Now my request is as follows:
SELECT data_target.name as Target, q1.ep as EP, COUNT(*) as Wafers, Lots, SUM(numonep)/(COUNT(*)+SUM(CASE WHEN reruns > 0 THEN reruns ELSE 0 END)) as 'Sites/Wafer', MAX(LastRun) as "Last Run", SUM(CASE WHEN reruns > 0 THEN reruns ELSE 0 END) as Rerun, COUNT(*)+SUM(CASE WHEN reruns > 0 THEN reruns ELSE 0 END) as Runs, avgbottom as "Avg Bottom", 3*stdbottom as "3 Sig", maxbottom as Max, minbottom as Min, SUM(numonep) as Count, SUM(numonep) - SUM(numbottoms) as NAs, 100-((SUM(numonep) - SUM(numbottoms))/SUM(numonep)*100) as "% Success", 3*stdbottom/avgbottom as "3Sig/Avg", AVG(avgbottom) as 'Wafer Avg', AVG(Wafer3Sigma) as 'Wafer 3 Sigma', AVG(Ranges) as 'Avg Range', 3*STD(Ranges) as '3Sig of Ranges', MAX(Ranges) as 'Max Range', MIN(Ranges) as 'Min Range', (SUM(numonep) - SUM(numbottoms))/COUNT(*) as 'NAs/Wafer' FROM (SELECT target_name_id, ep, wafer_id, COUNT(bottom) as numbottoms, AVG(bottom) as avgbottom, STD(bottom) as stdbottom, MAX(bottom) as maxbottom, MIN(bottom) as minbottom, MAX(date_time) as "LastRun", COUNT(*) as numonep, COUNT(DISTINCT target_name_id, ep, lot_id, data_file_id)-1 as reruns, COUNT(DISTINCT(lot_id)) as Lots, 3*STD(bottom) as Wafer3Sigma, MAX(bottom) - MIN(bottom) as Ranges FROM data_cst WHERE target_name_id IN (775, 776, 777, 778, 779, 780, 45, 44, 116, 117, 118, 119, 120, 121) AND data_cst.date_time BETWEEN '2010-03-04 00:00:00' AND '2010-03-04 23:59:59' GROUP BY target_name_id, ep, wafer_id HAVING count(*) < 999) q1, data_target WHERE data_target.id = target_name_id GROUP BY q1.target_name_id, q1.ep;
And it works great.

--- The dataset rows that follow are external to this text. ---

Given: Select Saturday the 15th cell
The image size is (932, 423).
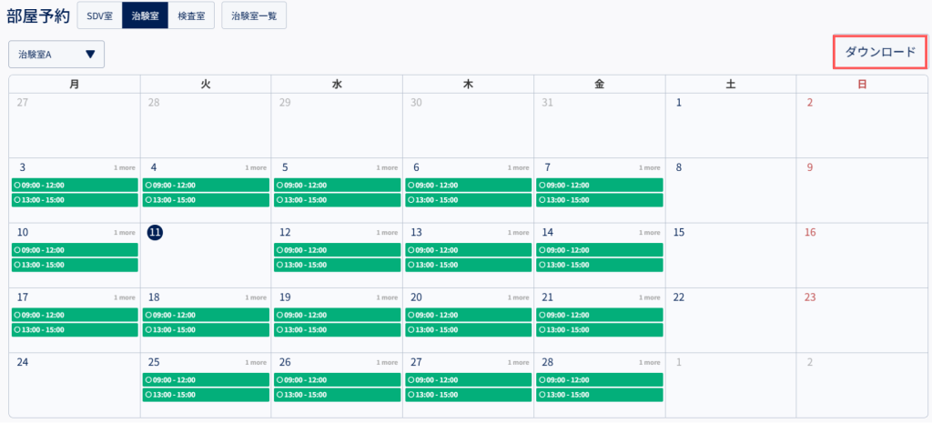Looking at the screenshot, I should (x=731, y=256).
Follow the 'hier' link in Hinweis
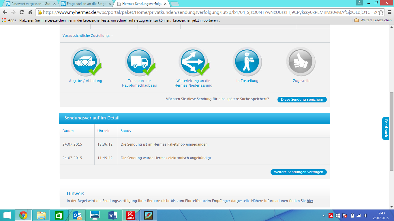The width and height of the screenshot is (394, 221). 310,201
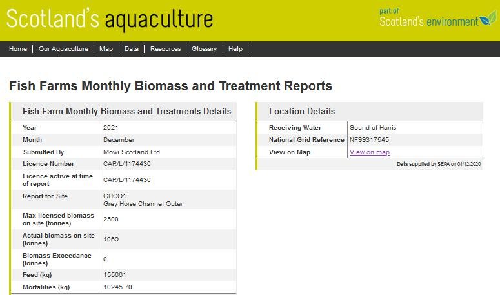Click the Grey Horse Channel Outer site name
The height and width of the screenshot is (295, 500).
143,204

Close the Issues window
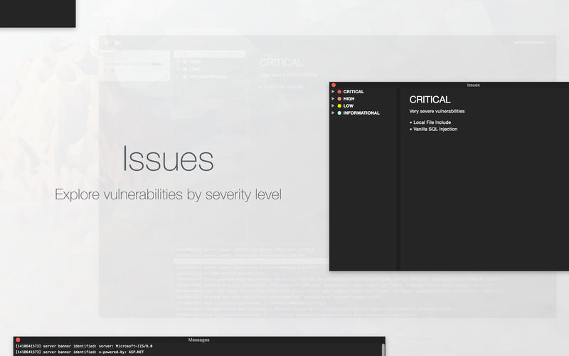pos(334,85)
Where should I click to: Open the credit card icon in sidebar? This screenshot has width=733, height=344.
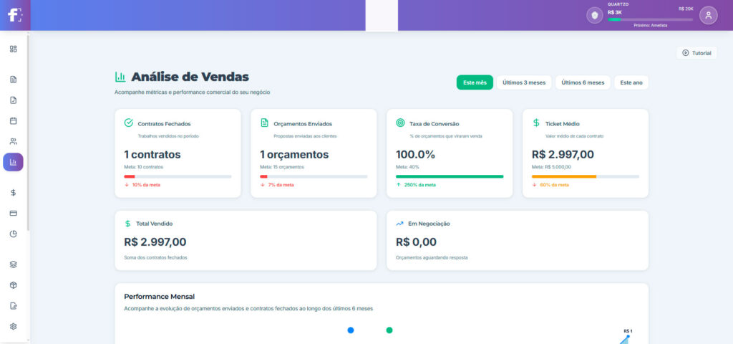[13, 213]
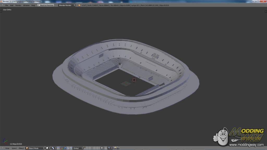
Task: Click the Blender logo icon in info bar
Action: (x=79, y=5)
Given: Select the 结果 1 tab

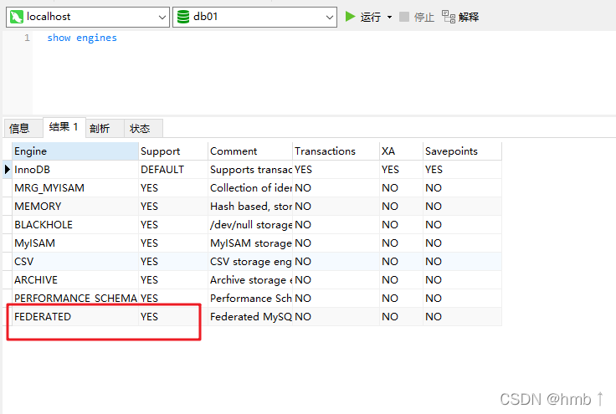Looking at the screenshot, I should point(63,127).
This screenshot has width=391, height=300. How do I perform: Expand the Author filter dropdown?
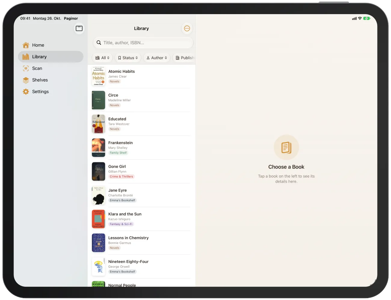coord(157,58)
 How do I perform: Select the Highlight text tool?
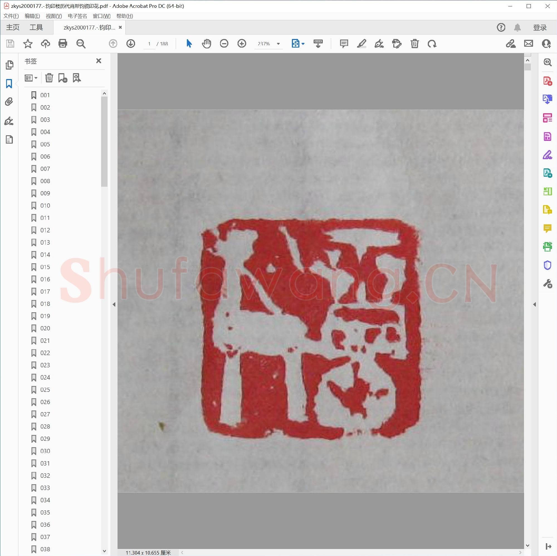361,44
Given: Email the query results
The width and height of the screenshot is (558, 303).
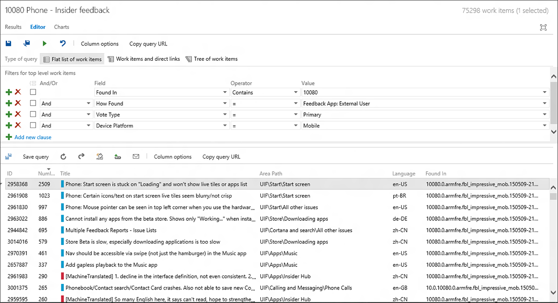Looking at the screenshot, I should click(136, 156).
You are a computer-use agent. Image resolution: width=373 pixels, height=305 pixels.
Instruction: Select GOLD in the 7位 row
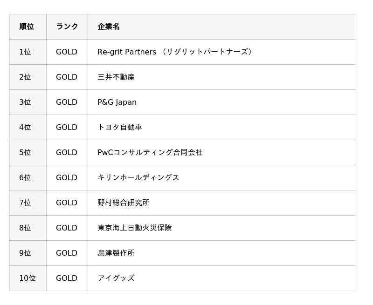click(x=67, y=203)
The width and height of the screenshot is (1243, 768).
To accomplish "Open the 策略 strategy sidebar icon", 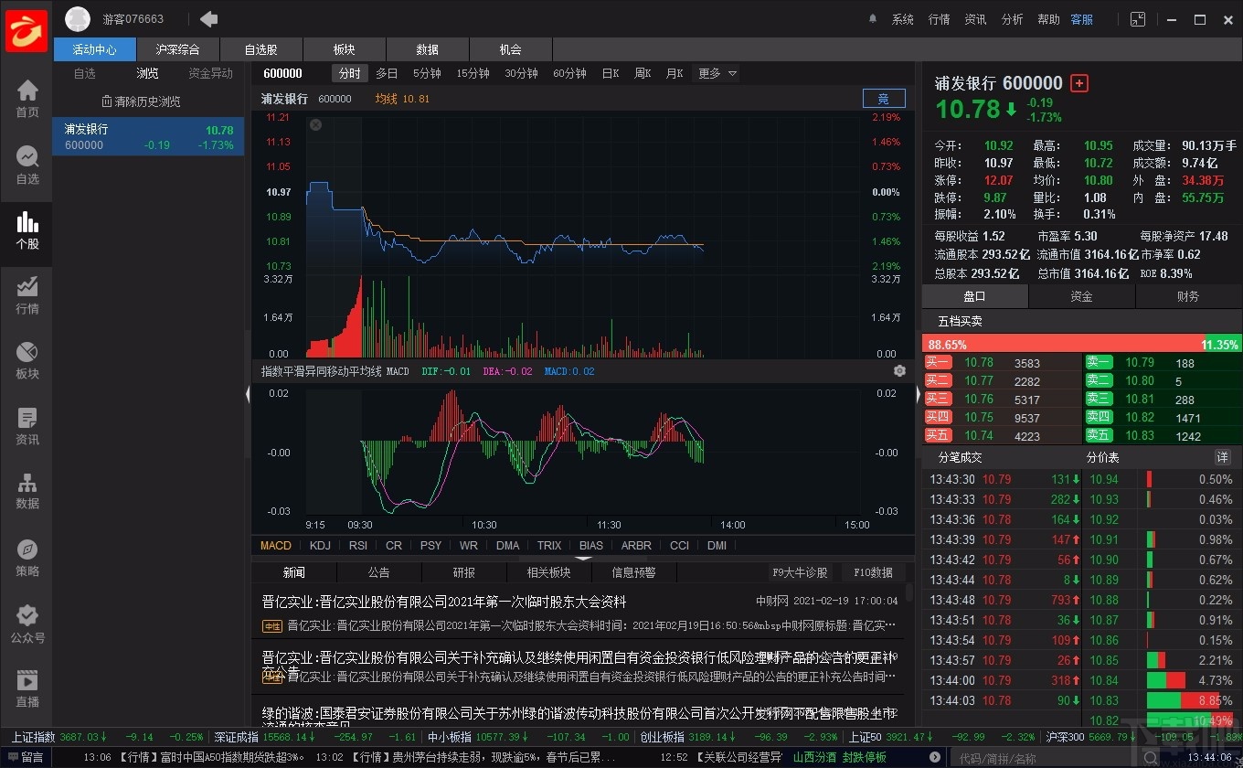I will 27,556.
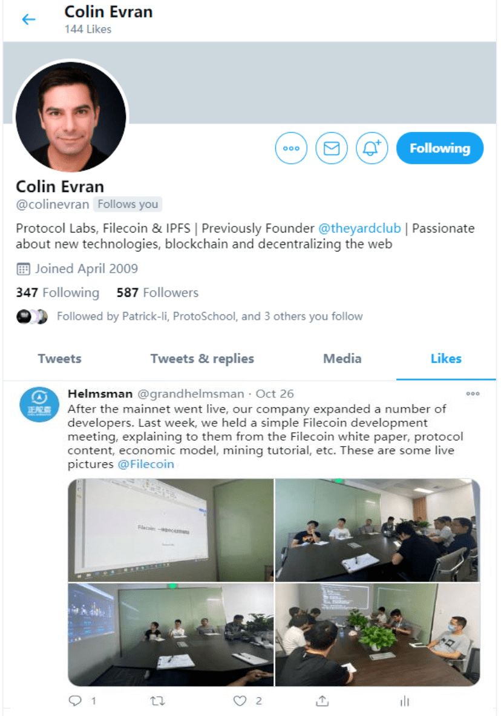The height and width of the screenshot is (716, 501).
Task: Go back with the left arrow icon
Action: point(29,19)
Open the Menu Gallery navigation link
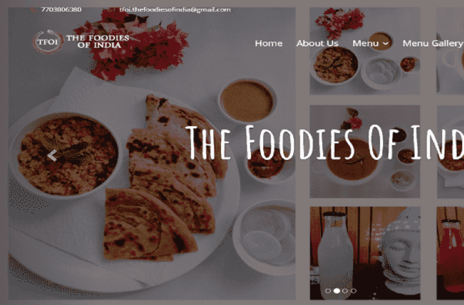The image size is (464, 305). [x=433, y=43]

But now they want me to get a specific column (image_measurer_id) with each row returned, which corresponds to a row from the group that has the bottom = Min (bottom), bottom = Max (bottom), the bottom is closer to the middle (bottom) and bottom of the line where date_time = Max (date_time).
Is this possible from this one query?